After agreeing to take the De La Salle hazing case, St. Clair County Prosecutor Michael Wendling sought to clear up a public misunderstanding: He can charge the suspects, he said, even if the victim doesn’t want that to happen.

That’s been the case thus far in the Warren De La Salle hazing scandal, which abruptly ended the football season last month after allegations surfaced that teammates held a player face-down on the locker room floor while another sexually taunted and prodded him with a broomstick. There was no penetration.

According to police, the victim has refused to talk, and, doesn’t want charges brought.

Wendling said that doesn’t matter.

“That is not a determining factor for our office going forward,” Wendling told the Free Press on Friday. “If there’s a crime and we can prove it, and we feel that charges are justified, we will go forward.”

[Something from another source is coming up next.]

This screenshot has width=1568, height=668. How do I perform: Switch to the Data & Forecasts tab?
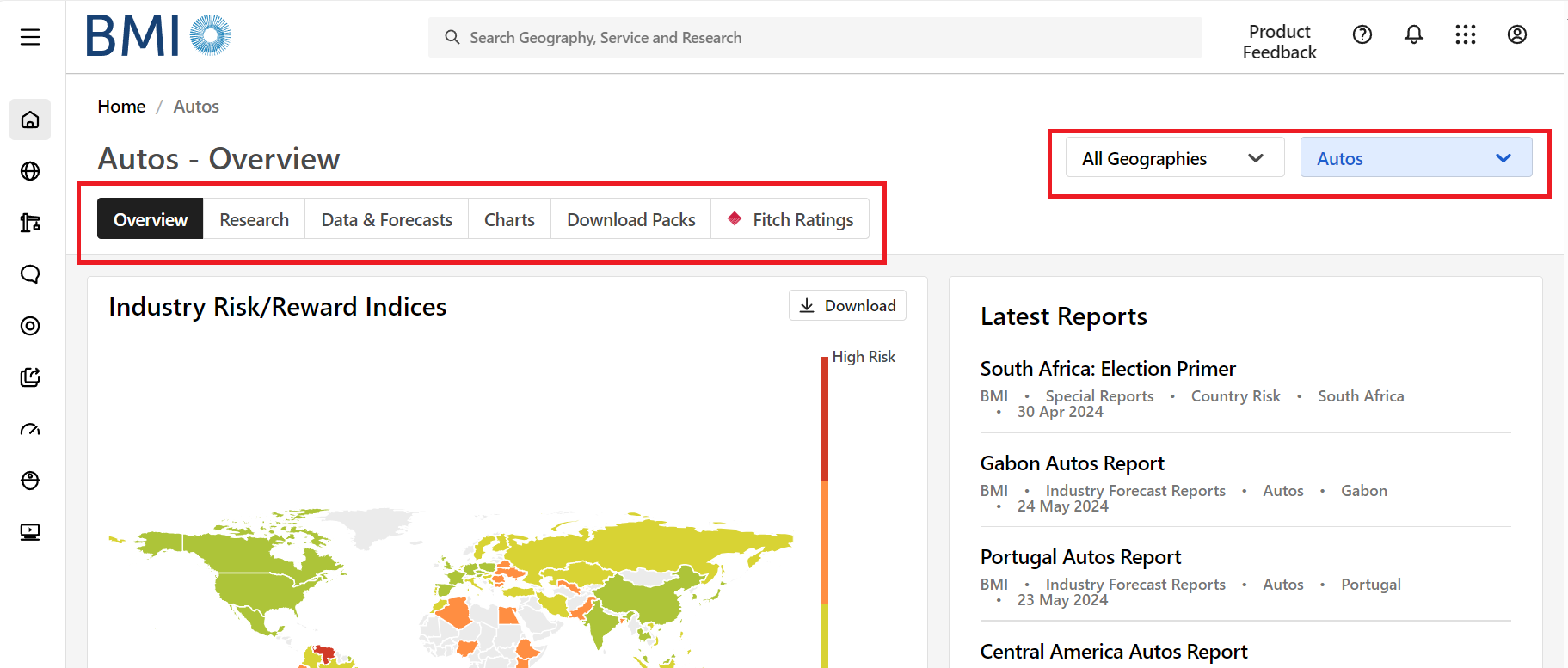(386, 219)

Wendling, who plans to announce a charging decision next week, said it’s not uncommon for prosecutors to try cases without a victim’s testimony.

Warren De La Salle players run across the field to celebrate winning the MHSAA Division 2 championship after defeating Livonia Franklin 42-6 at the Ford Field in Detroit, Friday, Nov. 24, 2017. (Photo: Junfu Han, Detroit Free Press)

“We do it all the time,” Wendling said. “There are a lot of crimes where victims are apprehensive about testifying … if it’s viable and we can go forward without a victim, we will do that if justice requires that. But we’re also cognizant of the victim’s wishes.”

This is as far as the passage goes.